9.4 减法(Vector Sub) 这部分函数主要用于实现减法,公式描述如下: pDst[n] = pSrcA[n] - pSrcB[n], 0 <= n < blockSize.
9.4.1 arm_sub_f32 这个函数用于求32位浮点数的减法,源代码分析如下:
- /**
- * @brief Floating-point vector subtraction.
- * @param[in] *pSrcA points to the first input vector
- * @param[in] *pSrcB points to the second input vector
- * @param[out] *pDst points to the output vector
- * @param[in] blockSize number of samples in each vector
- * @return none.
- */
-
- void arm_sub_f32(
- float32_t * pSrcA,
- float32_t * pSrcB,
- float32_t * pDst,
- uint32_t blockSize)
- {
- uint32_t blkCnt; /* loop counter */
-
- #ifndef ARM_MATH_CM0_FAMILY
-
- /* Run the below code for Cortex-M4 and Cortex-M3 */
- float32_t inA1, inA2, inA3, inA4; /* temporary variables */
- float32_t inB1, inB2, inB3, inB4; /* temporary variables */
-
- /*loop Unrolling */
- blkCnt = blockSize >> 2u;
-
- /* First part of the processing with loop unrolling. Compute 4 outputs at a time.

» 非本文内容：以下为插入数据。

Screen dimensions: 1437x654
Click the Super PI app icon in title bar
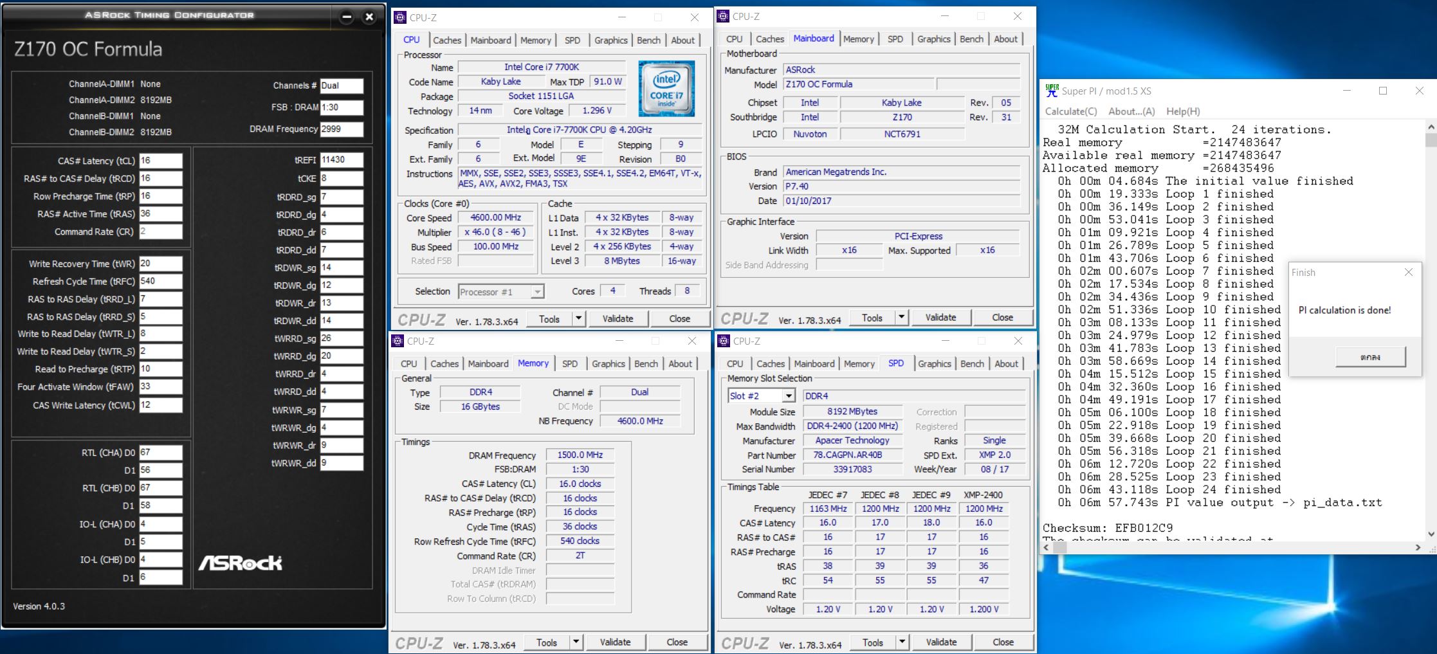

- ** a second loop below computes the remaining 1 to 3 samples. */
- while(blkCnt > 0u)
- {
- /* C = A - B */
- /* Subtract and then store the results in the destination buffer. */
- /* Read 4 input samples from sourceA and sourceB */
- inA1 = *pSrcA;
- inB1 = *pSrcB;
- inA2 = *(pSrcA + 1);
- inB2 = *(pSrcB + 1);
- inA3 = *(pSrcA + 2);
- inB3 = *(pSrcB + 2);
- inA4 = *(pSrcA + 3);
- inB4 = *(pSrcB + 3);
-
- /* dst = srcA - srcB */
- /* subtract and store the result */ (1)
- *pDst = inA1 - inB1;
- *(pDst + 1) = inA2 - inB2;
- *(pDst + 2) = inA3 - inB3;
- *(pDst + 3) = inA4 - inB4;
-
-
- /* Update pointers to process next sampels */
- pSrcA += 4u;
- pSrcB += 4u;
- pDst += 4u;
-
- /* Decrement the loop counter */
- blkCnt--;
- }
-
- /* If the blockSize is not a multiple of 4, compute any remaining output samples here.

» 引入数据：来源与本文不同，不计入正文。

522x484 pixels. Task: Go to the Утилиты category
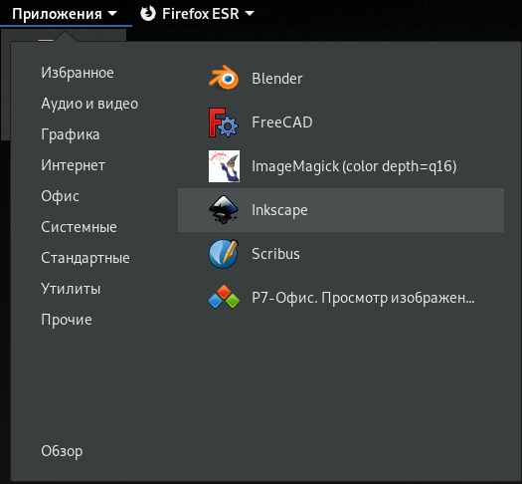[x=71, y=289]
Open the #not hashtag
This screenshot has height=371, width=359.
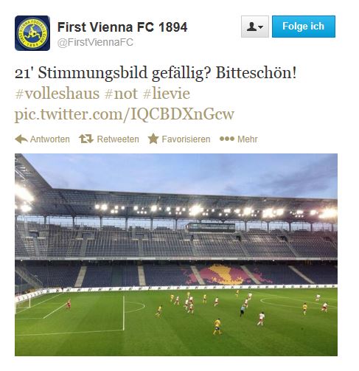pos(121,94)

- ** No loop unrolling is used. */
- blkCnt = blockSize % 0x4u;
-
- #else
-
- /* Run the below code for Cortex-M0 */
-
- /* Initialize blkCnt with number of samples */
- blkCnt = blockSize;
-
- #endif /* #ifndef ARM_MATH_CM0_FAMILY */
-
- while(blkCnt > 0u)
- {
- /* C = A - B */
- /* Subtract and then store the results in the destination buffer. */
- *pDst++ = (*pSrcA++) - (*pSrcB++);
-
- /* Decrement the loop counter */
- blkCnt--;
- }
- }
复制代码
1. 浮点数的减法运算比较简单,直接两个数值相减即可。
9.4.2 arm_sub_q31 这个函数用于求32位定点数的减法,源代码分析如下:
- /**
- * @brief Q31 vector subtraction.
- * @param[in] *pSrcA points to the first input vector
- * @param[in] *pSrcB points to the second input vector
- * @param[out] *pDst points to the output vector
- * @param[in] blockSize number of samples in each vector
- * @return none.
- *
- * Scaling and Overflow Behavior: (1)
- * par
- * The function uses saturating arithmetic.

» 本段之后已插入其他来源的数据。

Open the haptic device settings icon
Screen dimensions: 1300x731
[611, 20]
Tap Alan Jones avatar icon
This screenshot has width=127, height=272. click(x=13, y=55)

- * Results outside of the allowable Q31 range [0x80000000 0x7FFFFFFF] will be saturated.
- */
-
- void arm_sub_q31(
- q31_t * pSrcA,
- q31_t * pSrcB,
- q31_t * pDst,
- uint32_t blockSize)
- {
- uint32_t blkCnt; /* loop counter */
-
-
- #ifndef ARM_MATH_CM0_FAMILY
-
- /* Run the below code for Cortex-M4 and Cortex-M3 */
- q31_t inA1, inA2, inA3, inA4;
- q31_t inB1, inB2, inB3, inB4;
-
- /*loop Unrolling */
- blkCnt = blockSize >> 2u;
-
- /* First part of the processing with loop unrolling. Compute 4 outputs at a time.
- ** a second loop below computes the remaining 1 to 3 samples. */
- while(blkCnt > 0u)
- {
- /* C = A - B */
- /* Subtract and then store the results in the destination buffer. */
- inA1 = *pSrcA++;
- inA2 = *pSrcA++;
- inB1 = *pSrcB++;
- inB2 = *pSrcB++;
-
- inA3 = *pSrcA++;
- inA4 = *pSrcA++;
- inB3 = *pSrcB++;
- inB4 = *pSrcB++;
-
- *pDst++ = __QSUB(inA1, inB1); (2)
- *pDst++ = __QSUB(inA2, inB2);
- *pDst++ = __QSUB(inA3, inB3);
- *pDst++ = __QSUB(inA4, inB4);
-
- /* Decrement the loop counter */
- blkCnt--;
- }
-
- /* If the blockSize is not a multiple of 4, compute any remaining output samples here.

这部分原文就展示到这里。